Hi! How’re you doing?

I’m fine. Thanks for asking. I’m better now.

No sooner had the ink of the previous post dried did the blog go offline for a day — at least that’s what the alert message said. A day later it came back, and then it went down again for three days.

All I know is that my hosting company were working on something on the back end because I had two hosting “products” at the time — one of which was a promotional goodie that went bad and took on a life of its own. I didn’t want it, I cancelled the trial.

That was in August. And that was just the beginning my troubles.

A few days later I received an email to say that “Your hosting account is ready. It’s time to build your website.” This would refer to the hosting product which I didn’t request.

By then the blog’s start page (read: subdomain) was fine but all permalinks had gone 404. The other subdomains were unaffected. And I got billed twice. Oh yes, you certainly have my undivided attention now! This clearly was not a good time to have extended the hosting contract, and I even got berated for having done so manually and in advance. How dare you decide to stay with us and our broken, outdated, and no longer supported platform?! How do A-records suddenly go missing? Yeah, I guess I’m the fool.
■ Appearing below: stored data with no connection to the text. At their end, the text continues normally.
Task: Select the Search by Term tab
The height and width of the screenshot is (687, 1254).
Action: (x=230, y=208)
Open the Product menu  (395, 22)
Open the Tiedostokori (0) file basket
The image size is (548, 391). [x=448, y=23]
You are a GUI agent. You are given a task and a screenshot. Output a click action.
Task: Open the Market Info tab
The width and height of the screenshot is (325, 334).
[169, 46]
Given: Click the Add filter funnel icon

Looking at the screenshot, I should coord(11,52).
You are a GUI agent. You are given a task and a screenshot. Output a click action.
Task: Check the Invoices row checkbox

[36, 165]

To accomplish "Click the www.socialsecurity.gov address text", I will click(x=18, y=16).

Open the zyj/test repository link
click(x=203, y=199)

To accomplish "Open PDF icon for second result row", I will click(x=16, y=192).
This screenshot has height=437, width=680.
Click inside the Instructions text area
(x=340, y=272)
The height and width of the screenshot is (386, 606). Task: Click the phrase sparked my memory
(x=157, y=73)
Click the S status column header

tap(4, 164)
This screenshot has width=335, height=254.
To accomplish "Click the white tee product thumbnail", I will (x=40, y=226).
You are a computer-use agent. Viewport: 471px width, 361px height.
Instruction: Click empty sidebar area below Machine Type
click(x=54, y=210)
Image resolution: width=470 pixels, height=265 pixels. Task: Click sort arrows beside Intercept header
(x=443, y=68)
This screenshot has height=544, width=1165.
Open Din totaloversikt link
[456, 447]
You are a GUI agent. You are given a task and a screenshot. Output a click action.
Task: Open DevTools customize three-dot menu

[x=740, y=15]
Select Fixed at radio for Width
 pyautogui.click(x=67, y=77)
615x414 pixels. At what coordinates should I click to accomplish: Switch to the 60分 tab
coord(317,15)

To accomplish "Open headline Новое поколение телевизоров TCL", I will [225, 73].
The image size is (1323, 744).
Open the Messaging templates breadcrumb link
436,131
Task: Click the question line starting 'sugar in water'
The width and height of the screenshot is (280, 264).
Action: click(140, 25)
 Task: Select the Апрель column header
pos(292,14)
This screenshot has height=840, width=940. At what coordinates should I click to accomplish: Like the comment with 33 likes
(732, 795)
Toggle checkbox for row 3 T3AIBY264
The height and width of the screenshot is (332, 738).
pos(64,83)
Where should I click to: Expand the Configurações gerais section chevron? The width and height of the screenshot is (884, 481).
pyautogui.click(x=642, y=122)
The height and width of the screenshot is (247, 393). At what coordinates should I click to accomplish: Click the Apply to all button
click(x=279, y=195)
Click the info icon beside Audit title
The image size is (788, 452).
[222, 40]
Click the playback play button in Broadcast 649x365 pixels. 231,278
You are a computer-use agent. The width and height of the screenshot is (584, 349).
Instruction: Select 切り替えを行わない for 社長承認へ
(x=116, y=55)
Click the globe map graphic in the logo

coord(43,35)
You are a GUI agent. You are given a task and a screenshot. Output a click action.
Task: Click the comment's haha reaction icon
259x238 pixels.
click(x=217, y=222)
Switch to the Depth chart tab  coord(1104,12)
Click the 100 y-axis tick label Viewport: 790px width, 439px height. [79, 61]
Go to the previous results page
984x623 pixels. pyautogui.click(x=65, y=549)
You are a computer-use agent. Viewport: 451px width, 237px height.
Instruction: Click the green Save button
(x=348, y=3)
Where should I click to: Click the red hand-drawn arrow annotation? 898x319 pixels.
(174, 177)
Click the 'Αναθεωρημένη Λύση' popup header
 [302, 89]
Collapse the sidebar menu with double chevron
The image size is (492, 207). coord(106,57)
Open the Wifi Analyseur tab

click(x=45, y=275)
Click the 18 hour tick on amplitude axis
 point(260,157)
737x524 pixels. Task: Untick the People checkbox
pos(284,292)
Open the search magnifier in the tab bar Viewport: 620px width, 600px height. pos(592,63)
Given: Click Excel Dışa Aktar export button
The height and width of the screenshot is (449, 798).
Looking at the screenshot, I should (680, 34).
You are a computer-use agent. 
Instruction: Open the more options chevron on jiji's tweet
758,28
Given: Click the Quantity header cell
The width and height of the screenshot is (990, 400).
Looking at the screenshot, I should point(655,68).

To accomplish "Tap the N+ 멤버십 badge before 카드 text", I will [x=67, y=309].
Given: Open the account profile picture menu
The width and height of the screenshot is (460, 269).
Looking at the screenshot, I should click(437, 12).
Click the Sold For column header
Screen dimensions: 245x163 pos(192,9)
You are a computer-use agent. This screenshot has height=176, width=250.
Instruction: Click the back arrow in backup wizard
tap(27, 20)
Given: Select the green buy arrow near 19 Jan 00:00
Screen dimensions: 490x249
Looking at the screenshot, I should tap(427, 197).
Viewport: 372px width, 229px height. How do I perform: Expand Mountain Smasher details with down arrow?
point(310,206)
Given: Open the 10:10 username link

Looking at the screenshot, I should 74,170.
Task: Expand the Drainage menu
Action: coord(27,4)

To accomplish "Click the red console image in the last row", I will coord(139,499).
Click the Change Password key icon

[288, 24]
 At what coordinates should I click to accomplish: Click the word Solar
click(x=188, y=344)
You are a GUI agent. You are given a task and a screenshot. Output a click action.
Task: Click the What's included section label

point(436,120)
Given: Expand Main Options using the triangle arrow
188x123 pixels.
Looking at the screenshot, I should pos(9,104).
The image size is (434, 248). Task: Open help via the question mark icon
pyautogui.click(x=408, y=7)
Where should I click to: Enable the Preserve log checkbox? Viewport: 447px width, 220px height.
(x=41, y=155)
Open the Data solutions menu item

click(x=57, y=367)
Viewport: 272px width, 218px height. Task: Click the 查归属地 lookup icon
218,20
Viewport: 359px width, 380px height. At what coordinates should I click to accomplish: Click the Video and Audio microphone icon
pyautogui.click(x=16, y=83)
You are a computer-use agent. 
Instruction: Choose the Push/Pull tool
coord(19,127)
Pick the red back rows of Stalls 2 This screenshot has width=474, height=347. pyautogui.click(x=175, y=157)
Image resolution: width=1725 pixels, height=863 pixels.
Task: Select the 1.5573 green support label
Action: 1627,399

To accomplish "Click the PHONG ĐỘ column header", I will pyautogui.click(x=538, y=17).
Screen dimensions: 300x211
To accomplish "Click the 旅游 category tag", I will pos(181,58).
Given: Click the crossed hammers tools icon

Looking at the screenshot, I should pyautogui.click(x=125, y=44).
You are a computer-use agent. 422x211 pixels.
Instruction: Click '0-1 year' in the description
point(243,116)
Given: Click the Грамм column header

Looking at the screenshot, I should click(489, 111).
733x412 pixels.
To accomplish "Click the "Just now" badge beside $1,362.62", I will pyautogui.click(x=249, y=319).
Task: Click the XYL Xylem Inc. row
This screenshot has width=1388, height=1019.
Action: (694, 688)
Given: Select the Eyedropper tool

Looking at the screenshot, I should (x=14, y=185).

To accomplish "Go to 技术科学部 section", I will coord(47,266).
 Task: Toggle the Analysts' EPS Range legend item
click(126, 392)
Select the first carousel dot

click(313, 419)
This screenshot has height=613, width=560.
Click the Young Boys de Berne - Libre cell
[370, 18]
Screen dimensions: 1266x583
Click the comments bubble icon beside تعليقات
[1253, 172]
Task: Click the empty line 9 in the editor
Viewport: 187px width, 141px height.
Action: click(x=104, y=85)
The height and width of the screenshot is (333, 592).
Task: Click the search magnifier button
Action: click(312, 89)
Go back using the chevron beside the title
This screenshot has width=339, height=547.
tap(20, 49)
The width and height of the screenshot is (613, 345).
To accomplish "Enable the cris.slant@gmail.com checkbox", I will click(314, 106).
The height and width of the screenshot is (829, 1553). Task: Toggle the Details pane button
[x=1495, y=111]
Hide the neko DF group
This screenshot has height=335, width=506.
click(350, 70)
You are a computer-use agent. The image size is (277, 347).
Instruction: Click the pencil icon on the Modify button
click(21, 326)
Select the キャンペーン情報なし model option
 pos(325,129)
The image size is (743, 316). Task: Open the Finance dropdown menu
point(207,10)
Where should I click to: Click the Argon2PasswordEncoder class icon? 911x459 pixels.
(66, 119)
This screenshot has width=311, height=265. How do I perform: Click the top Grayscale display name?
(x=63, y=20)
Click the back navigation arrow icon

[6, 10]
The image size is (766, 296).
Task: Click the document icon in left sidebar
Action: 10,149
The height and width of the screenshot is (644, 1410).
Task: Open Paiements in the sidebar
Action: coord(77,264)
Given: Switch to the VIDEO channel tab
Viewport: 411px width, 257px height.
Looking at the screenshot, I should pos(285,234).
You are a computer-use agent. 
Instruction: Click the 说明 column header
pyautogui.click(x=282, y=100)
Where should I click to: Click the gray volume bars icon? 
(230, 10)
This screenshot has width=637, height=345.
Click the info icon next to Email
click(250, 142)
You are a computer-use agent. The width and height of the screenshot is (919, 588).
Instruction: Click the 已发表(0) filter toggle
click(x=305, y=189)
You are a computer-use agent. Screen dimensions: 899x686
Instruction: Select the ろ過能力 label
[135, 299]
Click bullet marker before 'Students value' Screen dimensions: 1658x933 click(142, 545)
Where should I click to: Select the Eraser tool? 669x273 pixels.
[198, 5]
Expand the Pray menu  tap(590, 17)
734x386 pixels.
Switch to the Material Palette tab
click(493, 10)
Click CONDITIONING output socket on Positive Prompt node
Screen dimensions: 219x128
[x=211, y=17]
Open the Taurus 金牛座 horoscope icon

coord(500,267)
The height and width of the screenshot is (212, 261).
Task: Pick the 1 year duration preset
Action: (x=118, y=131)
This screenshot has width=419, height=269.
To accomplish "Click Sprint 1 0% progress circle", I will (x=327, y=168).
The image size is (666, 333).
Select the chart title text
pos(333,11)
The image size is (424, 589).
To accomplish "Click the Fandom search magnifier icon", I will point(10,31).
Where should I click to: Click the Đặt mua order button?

To add insult to injury, I was busy with other projects in the real world. Then other stuff broke that needed to get fixed. Priorities, dammit, priorities! I don’t have time for this shit.

A few days later there’s another alert: Known Spam detected.

Seriously? Are you kidding me? Where did this crap come from? Who mucked about with file permissions? Do I look like I need more of this shit? Parasite files removed, and we’re malware free again. I think. I hope.

By then this subdomain was a different kind of mess: it redirected to the root domain and presented its content instead. Backup files showed the error was not rogue content nor bad settings on my part. But how do you prove it — never mind fix it?

Isn’t there anyone capable of understanding the issue and seeing it through to the end?

Further calls followed. No person I spoke to would understand (let alone acknowledge) the situation. “User error,” they said. Spoon-feeding via Twitter continued.

Online support: Always friendly, seldom useful.

Much reading and testing followed before I decided to hack into my own blog and got it online again via a kludge. That was early October. Really, I don’t have time for this shit!

It wasn’t until I got hold of a very dedicated support agent by the name of Dominik and created a few dummy subdomains and directories for demonstration purposes that my issue was understood. Finally! Light at the end of the tunnel.

We tried things. We spoke again a day later, and we tried different things to pinpoint the error. Each day the two of us tried something else, every day waiting for the American hosting team to do their back end bit, each day edging closer to a fix. Urgh, time zones!

Dogged determination and latching on to the same dedicated agent every day eventually led to a solution. That’s how its done. Yes!

So, as of last week Wednesday, the blog is back online.

It’s been a good week.

Trump has been voted out, and there’s hope for a COVID-19 vaccine.